I don’t think this should be a concern. All of the collections have efficient builders, and we consider it normal for collections operations to have builder-based implementations.

I think a pull request documenting the order-preserving property would be accepted, especially if it came with a property-based test that checked it.

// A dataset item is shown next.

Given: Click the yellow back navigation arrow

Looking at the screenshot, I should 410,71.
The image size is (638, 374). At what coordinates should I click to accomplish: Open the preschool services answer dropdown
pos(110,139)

(about property-based collections tests, see GitHub - scala/scala-collection-laws: partially-automatic generation of tests for the entire collections library , which unfortunately is still a separate repo; we’d love to have interested contributor bring it into scala/scala. ticket on that is Include Rex's collections-laws tests in PR validation · Issue #411 · scala/scala-dev · GitHub)

1 Like

I have a different solution to my original problem, so I won’t be using groupBy in this case. However, it was intuitive to me to assume, at least until I thought about it more carefully, that the original ordering would be preserved. If it is not preserved, that opens up the potential for subtle errors by those who intuitively assume otherwise. Whether that assumption is careless or not, why take the chance?

I think there is a general principle by the authors. Things will be stable unless otherwise noted.

I think that’s the case. I might have read it somewhere else. It might have been in a discussion of a sort. Generally, everything should produce identical results when evaluated over identical inputs. Anyplace that doesn’t happen, it needs a big-red-flashing-sign that the consumer must beware.

Even things like HashSet guarantees the order of the results. We just need computers to figure out the order. Unless there is a compelling reason (speed,memory) things really should be ordered.

I believe, the document does not mention ordering because, ordering depends on the type on which groupBy is being performed.

If groupBy is performed on a Vector, then ordering within the result Vector is implied.
If groupBy is performed on an unordered collection like Set, ordering does not matter.

Documentation should clarify that, the characteristics on the input type will be preserved in the output.